PROVIDED MATERIAL:
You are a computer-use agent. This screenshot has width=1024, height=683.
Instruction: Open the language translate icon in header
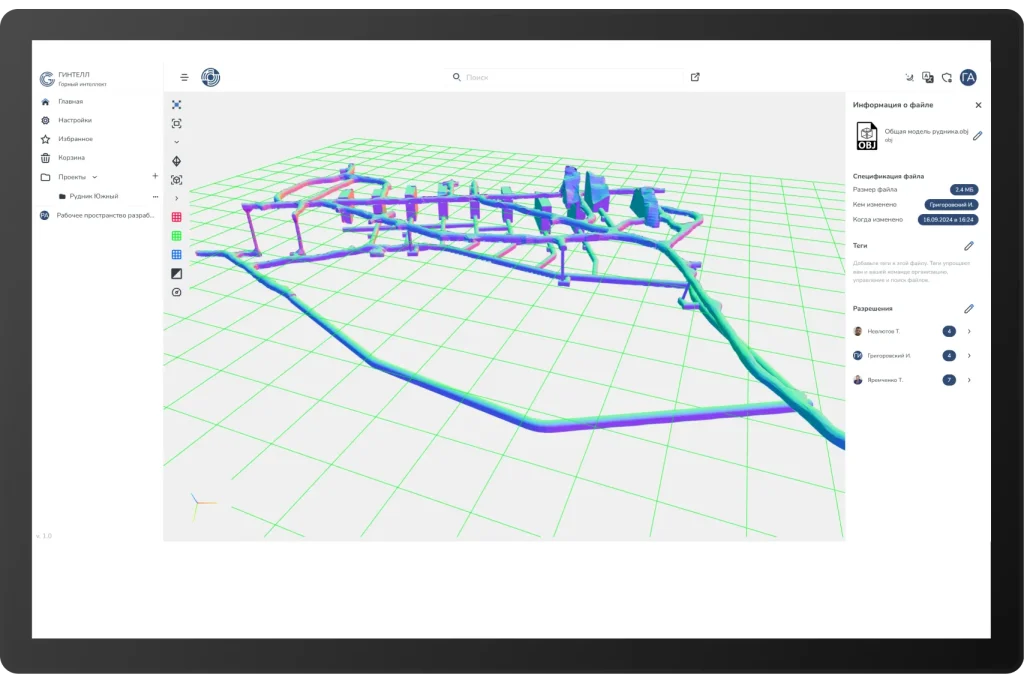pyautogui.click(x=928, y=77)
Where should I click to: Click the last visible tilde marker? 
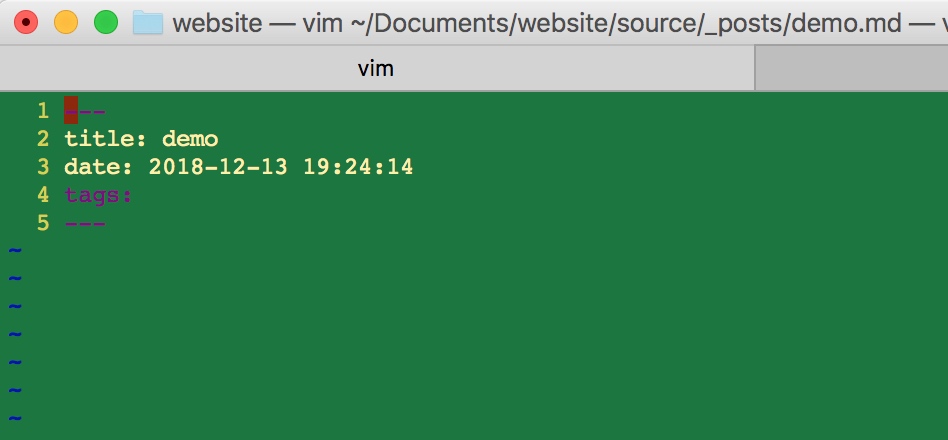pyautogui.click(x=15, y=418)
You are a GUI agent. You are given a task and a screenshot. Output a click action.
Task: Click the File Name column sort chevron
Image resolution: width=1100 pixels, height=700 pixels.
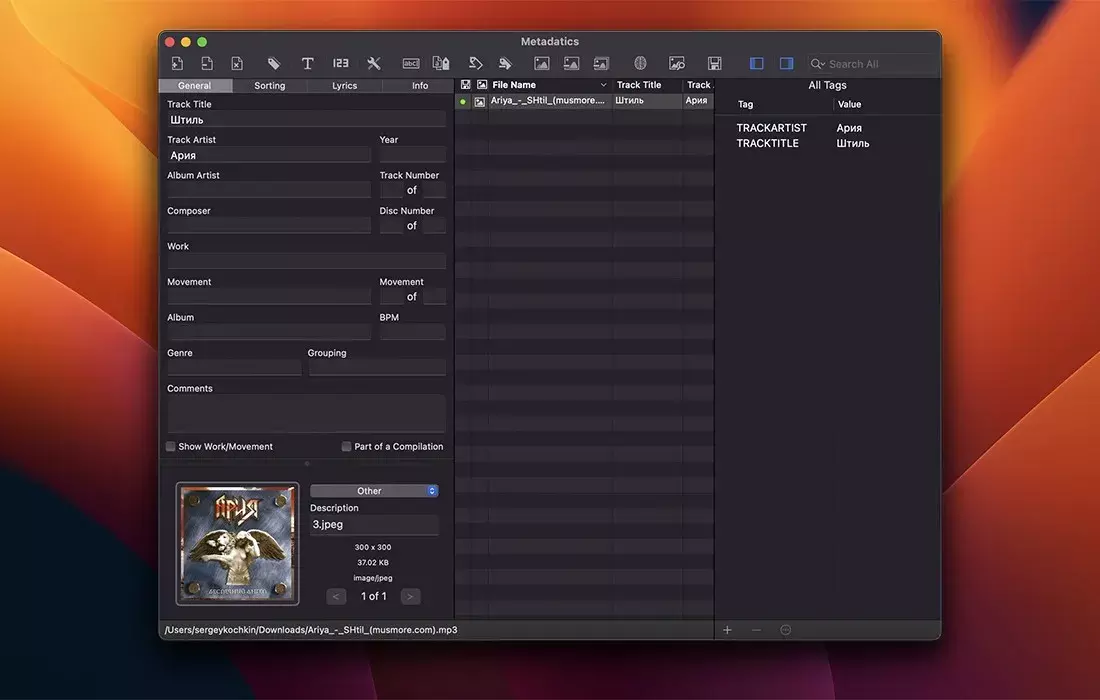[x=603, y=86]
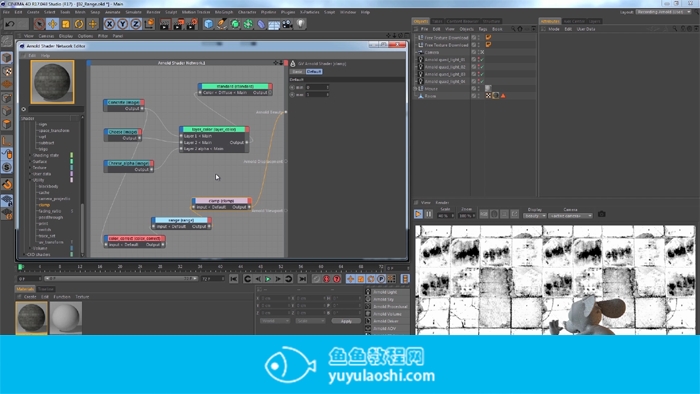Toggle visibility dots for Camera object
The width and height of the screenshot is (700, 394).
tap(479, 52)
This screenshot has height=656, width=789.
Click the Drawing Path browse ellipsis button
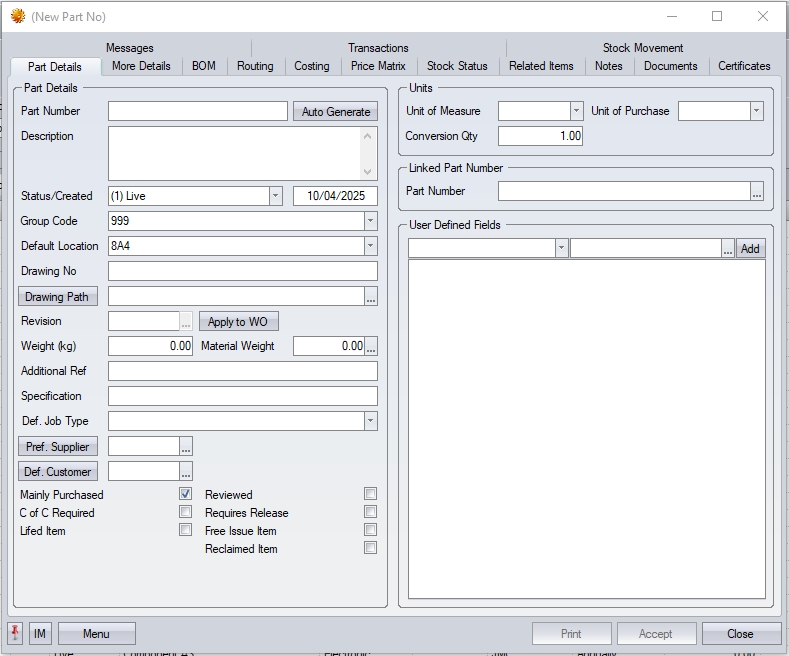point(371,297)
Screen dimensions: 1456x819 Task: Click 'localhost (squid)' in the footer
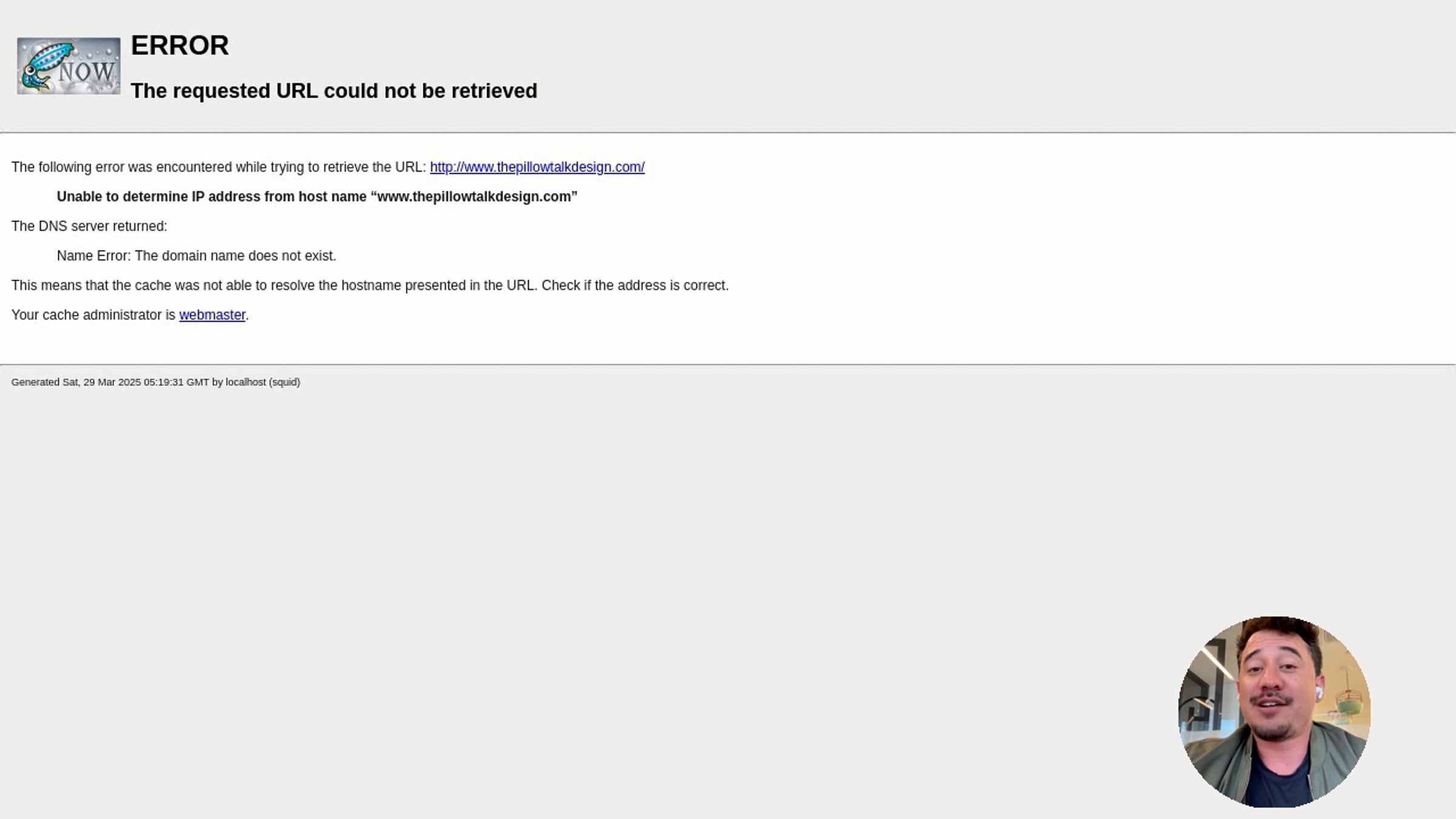point(263,382)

WHAT IS EXPECTED: Search the entries for the word "This" and pick out every line that holds it.

TASK RESPONSE:
You are a computer-use agent. This screenshot has width=1024, height=683.
This screenshot has height=656, width=789.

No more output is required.